A drop-in replacement for transformer FFN blocks where the lookup keys are a structured Vector Symbolic Architecture (VSA) codebook instead of learnt nearest-neighbor embeddings. Lookup by orientation (algebraic unbind), not by similarity. Computation becomes navigation through a holographic keyspace; storage is bandwidth-bounded but reads are sparse and predictable.
The "cube": a finite group of role vectors whose binding products span the keyspace. Each retrieval is "rotate to face θ, read the snapshot." The snapshot is a value vector returned by the unbind operation. The model queries by composing role vectors instead of computing dot-products against all keys.
Dense transformer FFN blocks dominate per-token weight bandwidth.
Verified per-token active read on Qwen3-30B-A3B-Q4_K_M (HF config + arithmetic):
| Component | Active params | MiB / token |
|---|---|---|
| Attention QKVO × 48 layers | 906 M | 510 |
| FFN gate+up+down × 8 experts × 48 | 1 812 M | 1 019 |
| Router gating × 48 | 13 M | 7 |
| LM head (Q4_K_M) | 311 M | 175 |
| Norms / embedding lookup | 0.2 M | <1 |
| Per-token active total | ~3.0 B | ~1 712 MiB ≈ 1.67 GiB |
(LM head is often kept FP16 in real GGUFs — pushes total to ~2.13 GiB, FFN share down to ~47%.)

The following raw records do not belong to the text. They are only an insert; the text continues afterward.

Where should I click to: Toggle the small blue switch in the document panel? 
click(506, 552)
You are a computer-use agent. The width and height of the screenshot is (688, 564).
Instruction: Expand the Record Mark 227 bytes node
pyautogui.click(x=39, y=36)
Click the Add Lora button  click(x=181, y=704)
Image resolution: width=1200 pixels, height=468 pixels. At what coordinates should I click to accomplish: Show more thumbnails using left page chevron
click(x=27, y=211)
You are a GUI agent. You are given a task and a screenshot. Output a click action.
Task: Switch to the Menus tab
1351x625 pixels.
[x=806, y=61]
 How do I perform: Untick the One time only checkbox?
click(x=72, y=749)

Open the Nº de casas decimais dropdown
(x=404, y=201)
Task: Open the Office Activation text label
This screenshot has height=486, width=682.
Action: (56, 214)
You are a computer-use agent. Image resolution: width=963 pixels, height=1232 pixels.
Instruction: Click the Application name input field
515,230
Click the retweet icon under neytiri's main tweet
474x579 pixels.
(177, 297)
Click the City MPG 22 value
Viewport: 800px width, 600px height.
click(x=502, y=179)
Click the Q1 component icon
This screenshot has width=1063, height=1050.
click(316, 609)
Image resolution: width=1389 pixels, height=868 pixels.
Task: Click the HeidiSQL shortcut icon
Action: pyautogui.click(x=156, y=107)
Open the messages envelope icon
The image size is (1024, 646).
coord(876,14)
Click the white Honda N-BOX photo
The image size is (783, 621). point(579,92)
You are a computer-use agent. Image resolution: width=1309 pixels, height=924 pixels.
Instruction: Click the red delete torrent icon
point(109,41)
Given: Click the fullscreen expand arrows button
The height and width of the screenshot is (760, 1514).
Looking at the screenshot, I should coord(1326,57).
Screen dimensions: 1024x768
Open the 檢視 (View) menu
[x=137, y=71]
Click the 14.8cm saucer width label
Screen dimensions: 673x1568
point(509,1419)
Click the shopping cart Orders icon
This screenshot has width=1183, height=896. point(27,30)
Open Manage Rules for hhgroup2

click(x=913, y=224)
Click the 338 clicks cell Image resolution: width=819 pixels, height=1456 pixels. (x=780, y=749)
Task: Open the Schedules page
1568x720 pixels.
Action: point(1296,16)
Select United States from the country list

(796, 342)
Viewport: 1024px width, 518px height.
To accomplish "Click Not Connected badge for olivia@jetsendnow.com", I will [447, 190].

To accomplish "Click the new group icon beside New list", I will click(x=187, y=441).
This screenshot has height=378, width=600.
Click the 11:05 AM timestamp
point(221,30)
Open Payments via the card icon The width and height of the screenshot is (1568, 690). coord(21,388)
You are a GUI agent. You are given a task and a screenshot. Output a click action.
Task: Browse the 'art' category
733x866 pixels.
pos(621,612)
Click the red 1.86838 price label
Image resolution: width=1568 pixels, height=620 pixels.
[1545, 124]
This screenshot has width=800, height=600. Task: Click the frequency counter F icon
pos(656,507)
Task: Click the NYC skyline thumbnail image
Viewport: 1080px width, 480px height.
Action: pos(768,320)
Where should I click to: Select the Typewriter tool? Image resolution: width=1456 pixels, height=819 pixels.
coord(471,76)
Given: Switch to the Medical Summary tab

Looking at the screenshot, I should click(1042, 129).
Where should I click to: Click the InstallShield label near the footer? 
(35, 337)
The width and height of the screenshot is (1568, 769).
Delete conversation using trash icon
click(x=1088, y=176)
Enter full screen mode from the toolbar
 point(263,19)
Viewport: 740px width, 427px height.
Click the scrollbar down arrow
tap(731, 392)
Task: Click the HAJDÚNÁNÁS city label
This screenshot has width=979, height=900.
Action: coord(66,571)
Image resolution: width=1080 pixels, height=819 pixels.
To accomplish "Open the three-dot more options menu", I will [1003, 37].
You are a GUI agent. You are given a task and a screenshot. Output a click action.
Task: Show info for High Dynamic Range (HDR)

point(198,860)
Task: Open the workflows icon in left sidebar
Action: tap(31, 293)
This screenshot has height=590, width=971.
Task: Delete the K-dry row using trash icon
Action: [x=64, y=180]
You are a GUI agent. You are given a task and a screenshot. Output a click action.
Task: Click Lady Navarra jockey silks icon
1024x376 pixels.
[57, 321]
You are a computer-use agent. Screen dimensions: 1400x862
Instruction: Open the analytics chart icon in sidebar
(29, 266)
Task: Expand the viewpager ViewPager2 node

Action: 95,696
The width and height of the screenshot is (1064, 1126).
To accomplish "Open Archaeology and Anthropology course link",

FFN share of active read = ~60%. At LPDDR5X-7500
(~120 GB/s, Strix Point) the bandwidth floor is ~1.67 GiB ÷ 120 GB/s ≈
70 t/s. Real-world TG is ~38 t/s — half of that ceiling — and software
optimization within the same dense-FFN architecture has run out of room
(see ~/projects/llama.cpp/MOE_BENCH.md).
Two known escapes that already work in production:
- MoE routing — only fire k of N experts per token (Qwen3 MoE).
- Memory Layers at Scale (Meta, 2024, arXiv 2412.09764) — replace FFN with a learnt key-value lookup, top-k gather only. 10× parameter efficiency for factual recall. Same compute shape as MUL_MAT_ID.
Memory Layers are the right shape — sparse gather, top-k retrieval, bandwidth-bounded read of only the selected slots. Their keys are unstructured but PEER (He, 2024, arXiv 2407.04153) already factors them into product-key form to get sub-linear routing. So routing speed is not the contribution gap — that's been done.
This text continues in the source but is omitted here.